Required action
Your reply should hold only the lines from the records below where "Task" occurs.

Entries shown
-=-=-

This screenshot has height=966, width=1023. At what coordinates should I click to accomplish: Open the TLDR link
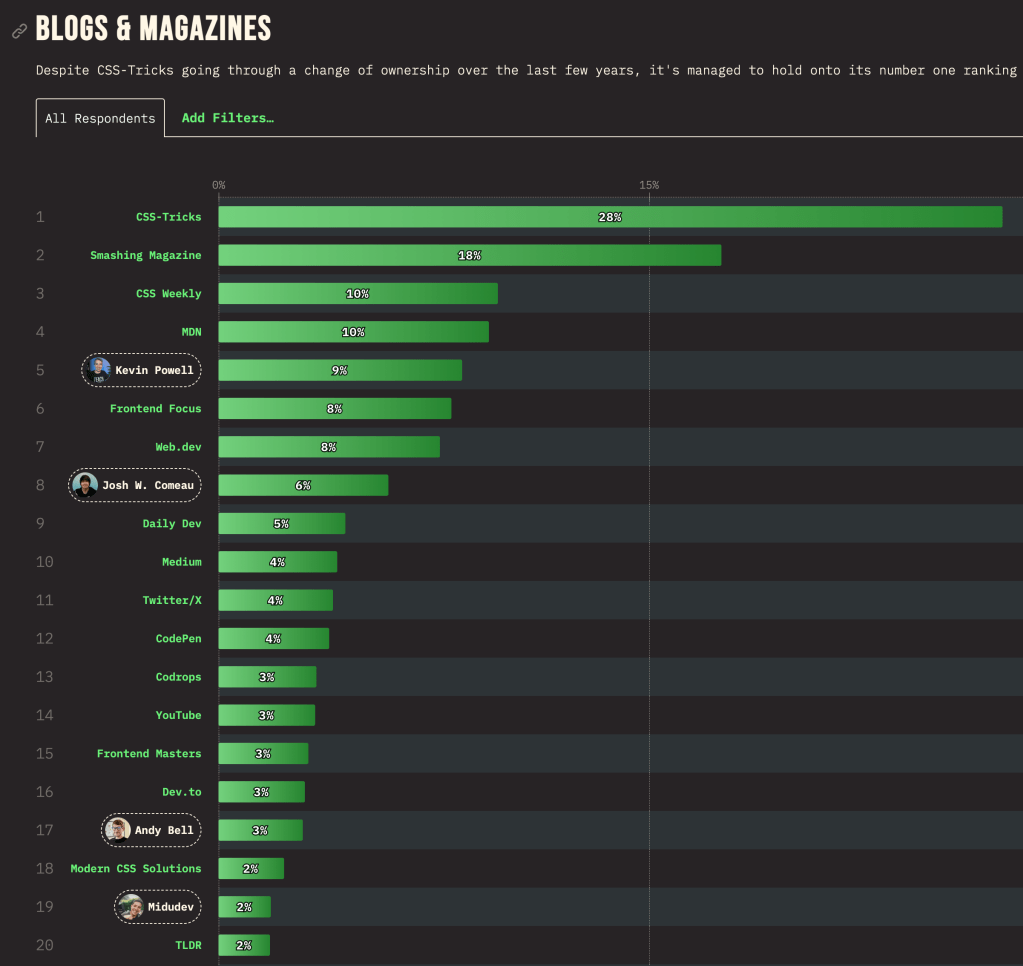(x=188, y=945)
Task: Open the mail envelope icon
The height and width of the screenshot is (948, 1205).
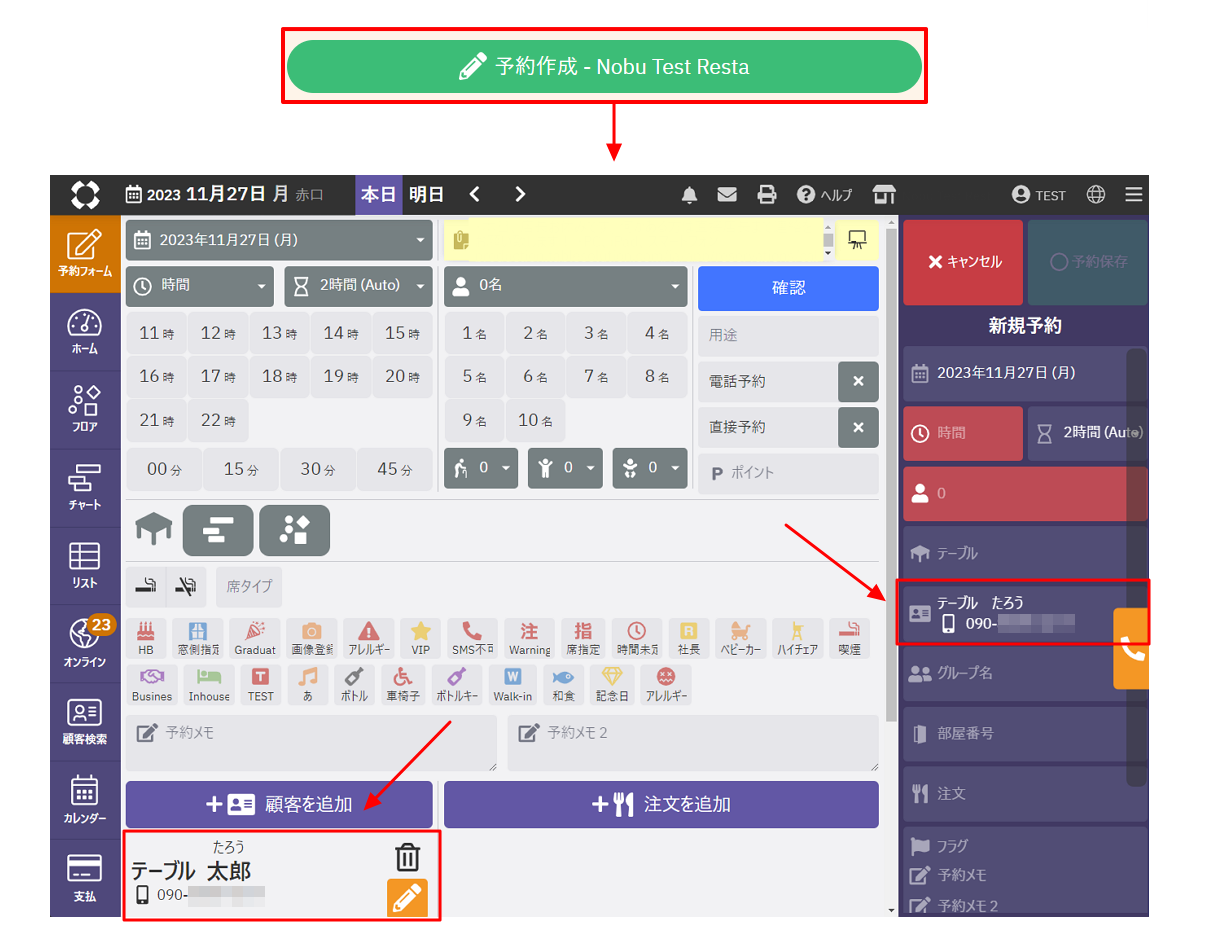Action: (x=727, y=195)
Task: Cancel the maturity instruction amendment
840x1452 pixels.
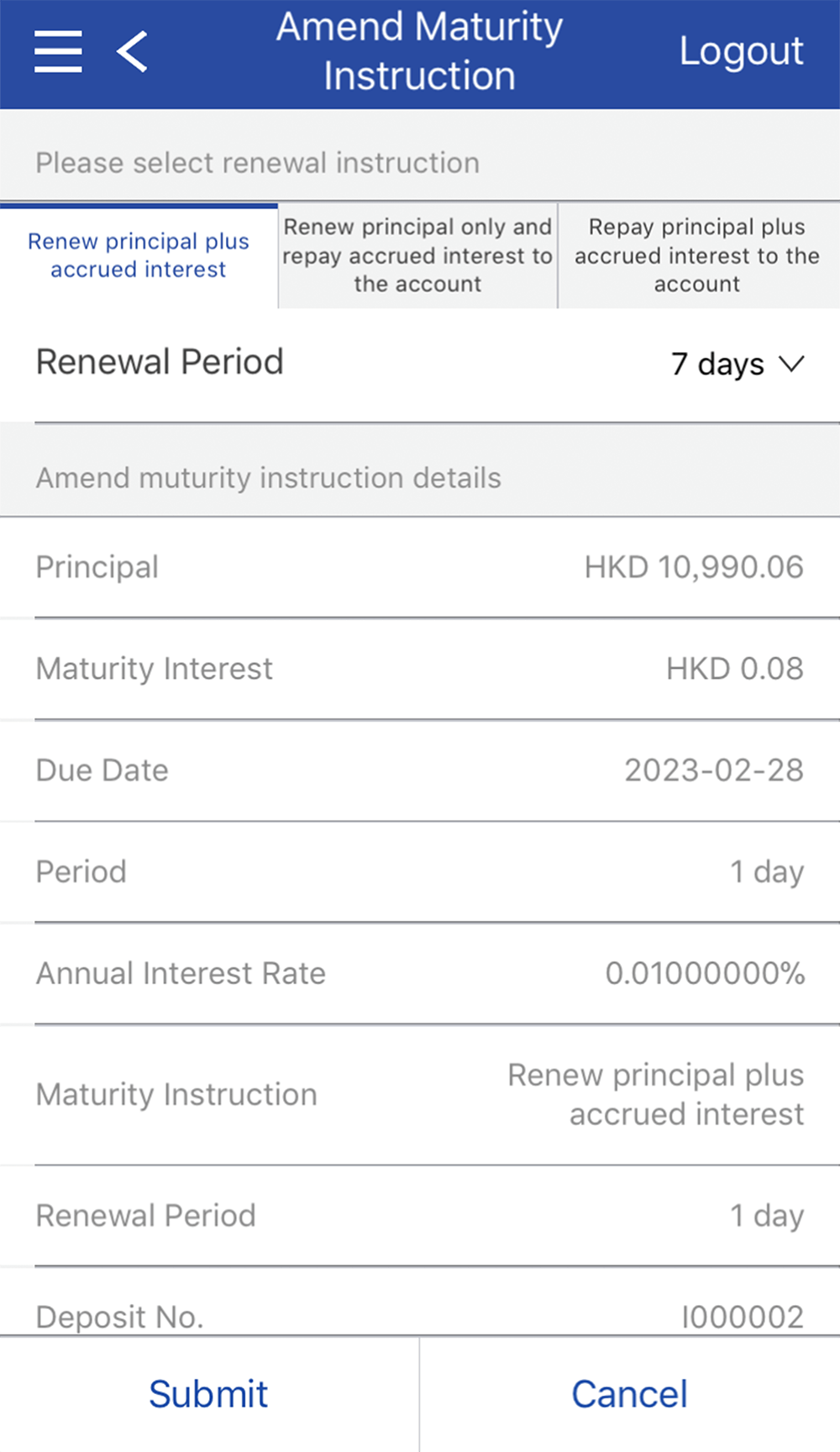Action: (x=629, y=1394)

-=-=-

Problem solution
Task: Open the mail envelope icon
Task: Cancel the maturity instruction amendment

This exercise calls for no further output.